In 2007, Rafati founded a sober living house in Malibu called Riviera Recovery Center. He started making his own juices and smoothies for the patients and staff. He created a drink called "The Wolverine" with dates and bananas that became SunLife's signature drink.

"The Wolverine" is designed to rejuvenate and strengthen those who drink it. Soon word of his smoothies started to spread like L.A.'s famous wildfires in Malibu and people who weren't patients at Riviera started showing up to enjoy one of Rafati's smoothies.

The true test of his smoothies was evident in the results in Riviera's patients. They were all getting stronger and healthier. It was then that Rafati decided to open a juice store. SunLife Organics was born with the help of $50,000 he had saved in gold coins and a bit of financial assistance from a professional gambler.

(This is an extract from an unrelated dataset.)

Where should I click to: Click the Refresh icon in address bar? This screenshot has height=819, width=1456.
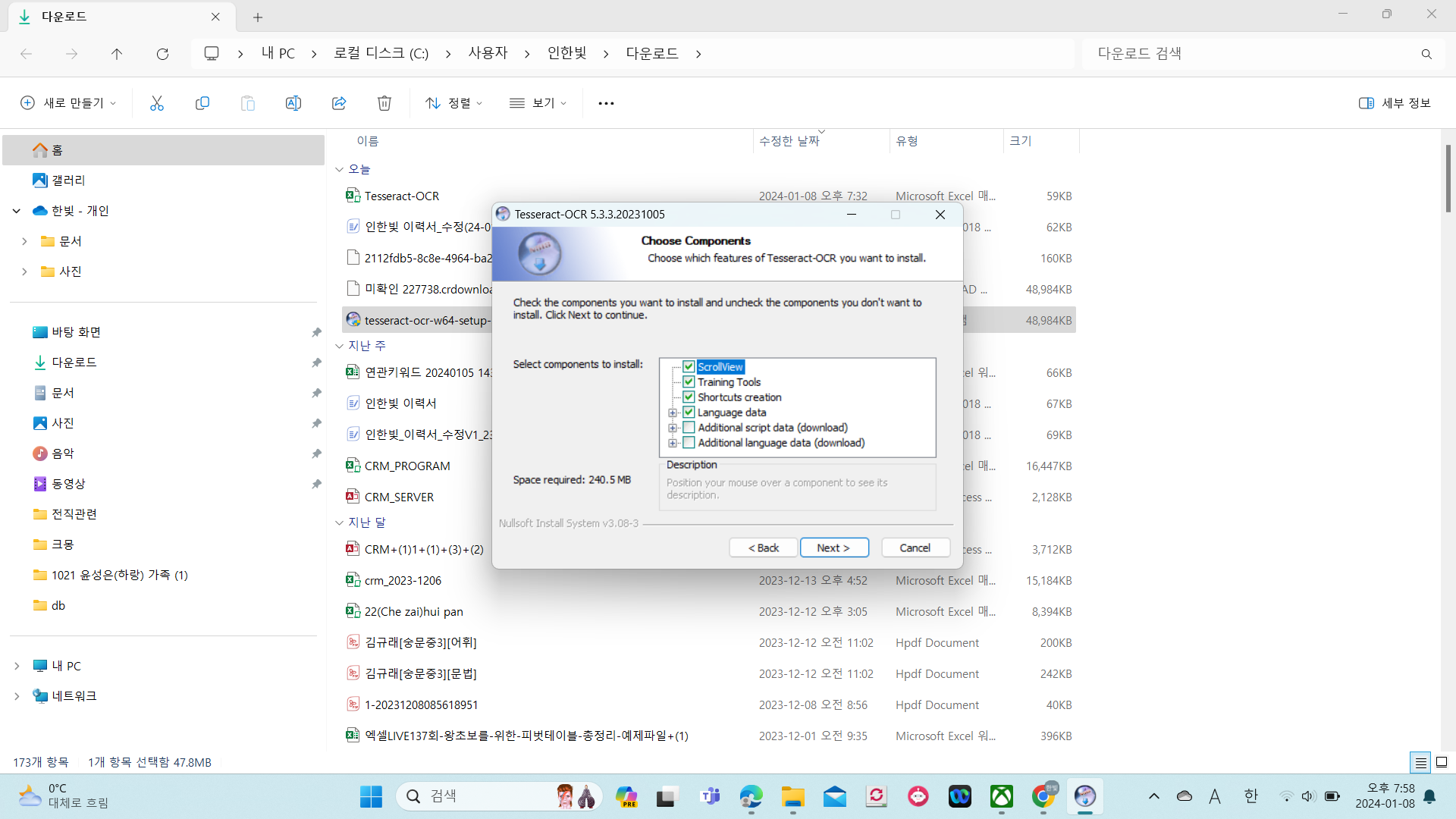coord(162,54)
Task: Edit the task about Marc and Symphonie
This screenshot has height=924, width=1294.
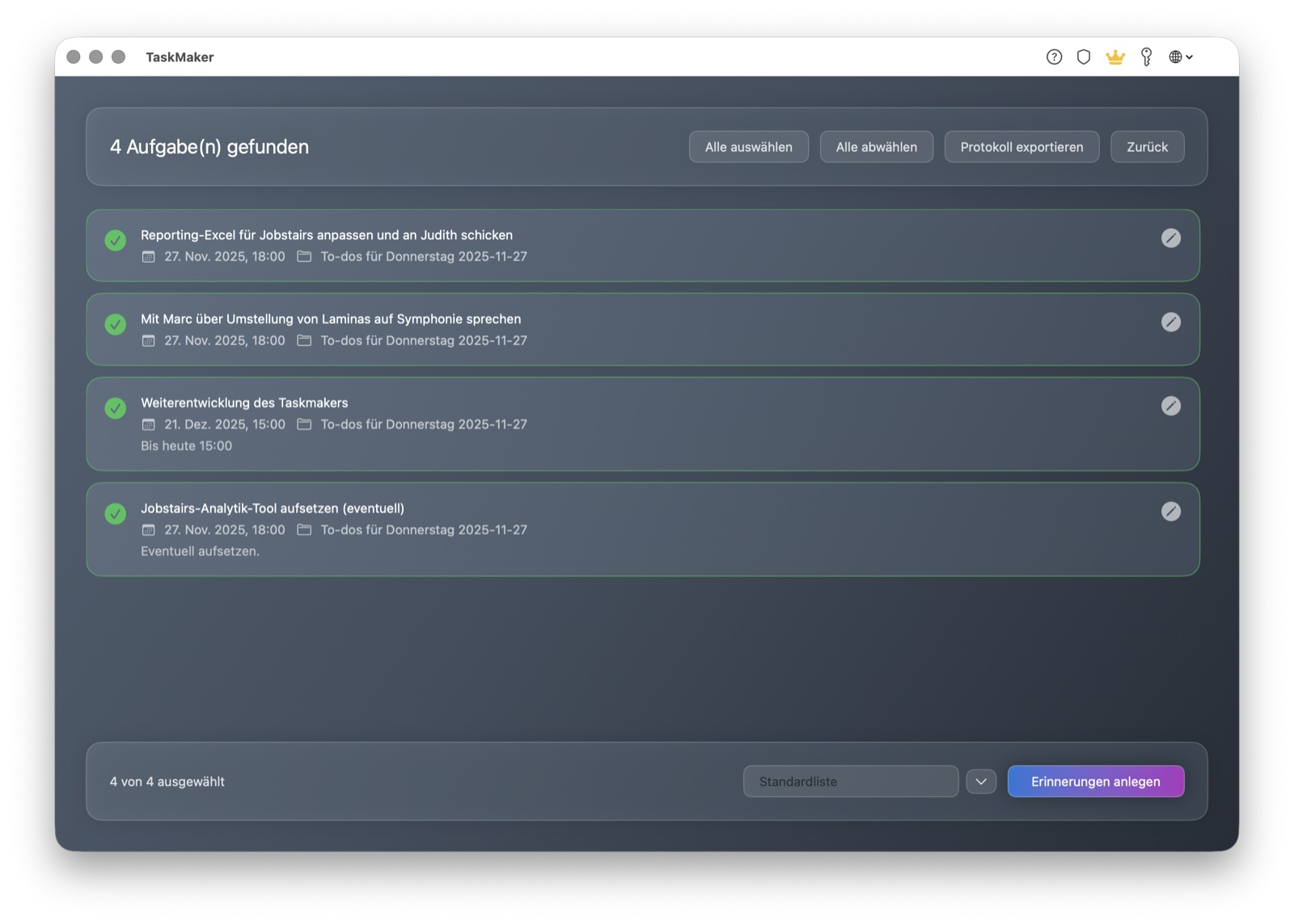Action: (x=1171, y=322)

Rafati's mission was simple. He wanted to: "Love, heal, and Inspire."

SunLife Organics sells 32 different kinds of smoothies and protein shakes full of ingredients chosen for their effect on the body's health like Dandelion Greens and Himalayan Pink Salt.

Rafati's SunLife Organics staff is made up of people who need the kind of help he so desperately needed to get clean and sober 13 years ago. He is a father figure to them, pushing them to get healthy, and helping them in any way that he can.

It's not just celebrities and Malibu residents who frequent Rafati's juice bars. He's created an informal meeting place for people on the mend, people whose spirits need a boost – from drugs, alcohol, a bad breakup, a bad day. His juice bars are comforting places for those who thirst.